Banca Carim
- Native name: Banca Carim – Cassa di Risparmio di Rimini S.p.A.
- Type: Subsidiary (legally incorporated as società per azioni)
- Industry: Financial services
- Founded: 1840; 1992 (as S.p.A.);
- Defunct: 2018
- Fate: absorbed into the parent company
- Headquarters: Rimini, Italy
- Number of locations: 68 (2016)
- Area served: Emilia-Romagna; Marche; Umbria; Lazio;
- Services: Retail banking
- Net income: (€0073 million) (2016)
- Total assets: ▼€3,137 million (2016)
- Total equity: ▼€0161 million (2016)
- Owner: Crédit Agricole Italia
- Capital ratio: ▼6.91% (CET1, Dec.2016)
- Website: www.bancacarim.it

= Banca Carim =

Banca Carim – Cassa di Risparmio di Rimini S.p.A. was an Italian savings bank based in Rimini, Emilia-Romagna. The bank mainly active in the area around Rimini.

==History==
The bank was found in 1840 as Cassa di Risparmio di Rimini (Carim in short). Due to Legge Amato, the bank was split into a società per azioni (company limited by shares) and a banking foundation (Fondazione Cassa di Risparmio di Rimini). In 2013, the bank absorbed Banca Etica Adriatica, a bank specialise in ethical banking. The bank had a market share of 22.01% in deposits in the province of Rimini.

In 2016, the plan to recapitalize €100 million was announced. As a consequence of the Supervisory Review and Evaluation Process of the Bank of Italy, the capital ratios requirement on Carim was increased to 7.80% (CET1), 9.30% (Tier 1) and 11.30% (Total) respectively, causing the bank to recapitalise. The bank Tier 1 Capital Ratio and Total Capital Ratio stood at 8.53% and 10.86% at 31 December 2015.

On 13 September 2016 the ordinary shareholders' meeting of the bank approved the proposal of suing the former management team of the bank for faults during 2007 to 2010.

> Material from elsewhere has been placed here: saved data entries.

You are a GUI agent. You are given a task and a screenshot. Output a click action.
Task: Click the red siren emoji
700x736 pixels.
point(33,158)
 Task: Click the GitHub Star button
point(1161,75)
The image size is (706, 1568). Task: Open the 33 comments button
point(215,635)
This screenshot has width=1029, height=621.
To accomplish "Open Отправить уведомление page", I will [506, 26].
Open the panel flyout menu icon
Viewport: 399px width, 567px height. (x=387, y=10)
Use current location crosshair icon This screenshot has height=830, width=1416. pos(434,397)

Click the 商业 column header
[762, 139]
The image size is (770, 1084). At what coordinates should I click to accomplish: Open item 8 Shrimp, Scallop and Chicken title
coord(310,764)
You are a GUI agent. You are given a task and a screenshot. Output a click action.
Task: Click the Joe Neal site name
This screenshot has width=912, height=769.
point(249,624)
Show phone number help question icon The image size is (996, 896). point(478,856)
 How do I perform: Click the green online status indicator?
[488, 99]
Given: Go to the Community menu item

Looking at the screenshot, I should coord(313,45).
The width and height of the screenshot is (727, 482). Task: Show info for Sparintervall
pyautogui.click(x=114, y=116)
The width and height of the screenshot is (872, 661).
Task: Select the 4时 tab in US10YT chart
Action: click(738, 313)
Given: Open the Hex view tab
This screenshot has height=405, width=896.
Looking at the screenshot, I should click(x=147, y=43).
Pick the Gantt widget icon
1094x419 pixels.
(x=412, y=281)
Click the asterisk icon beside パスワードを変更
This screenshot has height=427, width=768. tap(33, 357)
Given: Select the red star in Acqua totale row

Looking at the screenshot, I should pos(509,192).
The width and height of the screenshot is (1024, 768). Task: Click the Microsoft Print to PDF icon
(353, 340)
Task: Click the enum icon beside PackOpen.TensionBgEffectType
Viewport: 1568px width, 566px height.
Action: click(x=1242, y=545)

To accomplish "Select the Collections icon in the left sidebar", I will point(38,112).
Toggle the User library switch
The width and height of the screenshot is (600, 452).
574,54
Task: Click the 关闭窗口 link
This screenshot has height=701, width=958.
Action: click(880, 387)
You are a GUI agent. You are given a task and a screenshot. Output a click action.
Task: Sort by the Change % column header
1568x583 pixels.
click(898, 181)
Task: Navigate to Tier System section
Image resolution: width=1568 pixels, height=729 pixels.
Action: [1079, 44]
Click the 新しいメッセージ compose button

In 2017 it was announced that Crédit Agricole Italia has been interested to acquire the bank, which a process of due diligence was started in the same year. A contract was signed on 29 September, with Fondo Interbancario di Tutela dei Depositi voluntary scheme, which was responsible to recapitalize and clean up the non-performing loans before handover.

==Shareholders==
As of 31 December 2016, the banking foundation Fondazione Cassa di Risparmio di Rimini still owned 56% shares as the largest shareholder. Other notable shareholders were Fondazione Cassa di Risparmio di Fano which owned 0.18% shares, as well as fellow banks Nuova Cassa di Risparmio di Ferrara (0.37968%) and Cassa di Risparmio di Cento.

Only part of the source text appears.